Vasto, silencioso e quase oceânico, o Reservatório Ashokan se estende tranquilamente pelas Catskills como um espelho caído entre as montanhas.
Em dias calmos, os picos se duplicam na água e, em dias ventosos, a superfície ondula como aço.
Parece remoto, quase irreal — e, no entanto , toda vez que você abre a torneira em Nova York, você está conectado a ele.
Esta é uma das paisagens mais importantes da vida cotidiana de Nova York e, por mais de um século, ela tem ficado escondida à vista de todos.

Localizado a cerca de 22 km a oeste de Kingston, o Reservatório Ashokan foi construído entre 1907 e 1915 como o primeiro grande reservatório do sistema Catskills.
Na época, era um dos maiores projetos hídricos do mundo.
Para criá-lo, a cidade de Nova York represou o Esopus Creek e inundou um vale inteiro —apagando mais de uma dúzia de aldeias, realocando milhares de pessoas e silenciosamente redesenhando o mapa da região.
Hoje, o reservatório fornece até 40% da água potável da cidade de Nova York, fluindo mais de 145 km até a cidade inteiramente por gravidade.
Sem bombas. Apenas montanhas, elevação e uma grande aposta de engenharia que deu certo.
Mas a história por trás da água é o que dá ao Ashokan sua reputação quase mítica.
Para dar lugar ao reservatório, comunidades inteiras — lugares como Olive City, Brown’s Station e Ashton — foram desmontadas ou queimadas, de acordo com a revista Archaeology Magazine.
Casas, celeiros, escolas, moinhos, igrejas e até cemitérios.
Cerca de 2.800 sepulturas foram exumadas e transferidas para o alto da colina; outras nunca foram recuperadas. Quando a barragem finalmente ficou pronta, apitos a vapor soaram por uma hora seguida, avisando a todos que ainda estavam no vale que a inundação estava prestes a começar.
Quando o nível da água baixa em épocas especialmente secas, vestígios desse mundo perdido às vezes reaparecem: antigas paredes de pedra, fundações, a geometria fantasmagórica das antigas linhas de propriedade. Tudo isso dá a sensação de uma espécie de Atlântida de Catskills — submersa, esquecida, mas não totalmente desaparecida.

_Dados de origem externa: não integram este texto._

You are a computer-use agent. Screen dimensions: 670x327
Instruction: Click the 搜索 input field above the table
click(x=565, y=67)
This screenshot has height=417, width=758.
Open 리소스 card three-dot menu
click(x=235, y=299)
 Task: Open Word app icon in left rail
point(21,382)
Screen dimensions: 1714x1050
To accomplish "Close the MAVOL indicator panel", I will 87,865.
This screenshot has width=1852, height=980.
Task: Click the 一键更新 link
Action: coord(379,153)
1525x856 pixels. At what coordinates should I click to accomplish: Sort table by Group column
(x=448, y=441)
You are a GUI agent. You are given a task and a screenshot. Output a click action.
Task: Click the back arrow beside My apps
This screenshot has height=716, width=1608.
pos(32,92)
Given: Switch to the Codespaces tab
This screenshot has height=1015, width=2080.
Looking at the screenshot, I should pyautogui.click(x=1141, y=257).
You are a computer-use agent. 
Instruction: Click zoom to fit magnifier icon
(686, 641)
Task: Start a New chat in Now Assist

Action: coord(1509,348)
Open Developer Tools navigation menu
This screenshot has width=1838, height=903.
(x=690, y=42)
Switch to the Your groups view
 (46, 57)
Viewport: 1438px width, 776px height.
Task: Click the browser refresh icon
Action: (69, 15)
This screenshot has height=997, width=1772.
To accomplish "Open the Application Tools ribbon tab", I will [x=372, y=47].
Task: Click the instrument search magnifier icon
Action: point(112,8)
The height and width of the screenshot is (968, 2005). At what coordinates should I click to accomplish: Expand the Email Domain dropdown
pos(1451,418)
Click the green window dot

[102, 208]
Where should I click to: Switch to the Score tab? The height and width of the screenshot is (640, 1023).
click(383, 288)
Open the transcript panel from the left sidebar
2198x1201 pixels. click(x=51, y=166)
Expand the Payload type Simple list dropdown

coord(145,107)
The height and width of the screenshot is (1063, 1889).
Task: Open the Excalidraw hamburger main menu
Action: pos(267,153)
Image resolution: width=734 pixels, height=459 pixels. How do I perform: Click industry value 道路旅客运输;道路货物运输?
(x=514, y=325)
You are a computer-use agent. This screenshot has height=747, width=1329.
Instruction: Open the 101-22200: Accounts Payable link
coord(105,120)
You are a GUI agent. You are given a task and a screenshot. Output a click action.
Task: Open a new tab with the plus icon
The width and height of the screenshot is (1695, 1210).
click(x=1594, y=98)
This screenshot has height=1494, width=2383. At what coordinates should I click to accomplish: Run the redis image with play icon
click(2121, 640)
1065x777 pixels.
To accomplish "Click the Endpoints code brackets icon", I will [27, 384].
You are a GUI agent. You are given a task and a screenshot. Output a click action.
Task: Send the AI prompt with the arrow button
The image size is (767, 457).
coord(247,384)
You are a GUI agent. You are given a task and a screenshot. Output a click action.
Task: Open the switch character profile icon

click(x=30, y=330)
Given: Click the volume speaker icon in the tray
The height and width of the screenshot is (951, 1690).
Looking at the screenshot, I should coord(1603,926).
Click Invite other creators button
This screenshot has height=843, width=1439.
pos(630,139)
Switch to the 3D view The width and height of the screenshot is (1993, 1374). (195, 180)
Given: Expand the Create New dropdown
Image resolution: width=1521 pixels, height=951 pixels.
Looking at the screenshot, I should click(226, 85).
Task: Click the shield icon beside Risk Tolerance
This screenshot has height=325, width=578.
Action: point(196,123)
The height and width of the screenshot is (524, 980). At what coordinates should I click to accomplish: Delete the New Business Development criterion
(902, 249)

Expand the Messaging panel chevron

Durante a maior parte de sua história, o reservatório não era um lugar que você pudesse realmente visitar. Dava para vê-lo da estrada, talvez parar na barragem, mas o acesso era bastante restrito.
Isso mudou em 2019 com a inauguração da Ashokan Rail Trail.
A trilha de pedra britada de 18,5 km corre ao longo da borda norte do reservatório, seguindo o antigo corredor da Ulster & Delaware Railroad, que antes atravessava o vale antes de ser inundado.
Plana, sem carros e surpreendentemente extensa, agora é uma das trilhas mais bonitas e acessíveis em Catskills— adequada para carrinhos de bebê, bicicletas e repleta de mirantes com vista direta para a água.
No lado sul, a Ashokan Reservoir Promenade segue o topo da Olivebridge Dam, uma enorme estrutura de pedra azul e concreto que você pode atravessar por uma trilha pavimentada. Daqui, a vista é ampla: água de um lado, montanhas do outro e céu por toda parte. Placas interpretativas ao longo do caminho explicam como o reservatório funciona e o que existia onde você está caminhando.

No inverno, todo o lugar se transforma. O vento varre a água aberta, o gelo se forma em padrões variados e o reservatório se torna um mosaico congelado sob uma luz pálida. É revigorante, austero e estranhamente bonito — uma das caminhadas mais simples da estação fria em Catskills, quase sem esforço.
Não dá pra nadar aqui, e a navegação é rigidamente regulamentada, mas obviamente se trata de água potável protegida, afinal.
Mas isso faz parte da experiência: caminhar à beira de algo essencial, vasto e cuidadosamente protegido, depois voltar para cidades próximas como Phoenicia, Woodstock ou Kingston em busca de calor, comida e civilização.
O Reservatório Ashokan não é só paisagem. É infraestrutura, história e um vale desaparecido, tudo em um só lugar. E a razão pela qual a água de Nova York tem um gosto tão bom.
Uma viagem de um dia dos sonhos, uma aula de história tranquila e um lembrete de que alguns dos lugares mais importantes da cidade estão longe do horizonte, mas profundamente e invisivelmente conectados a ele.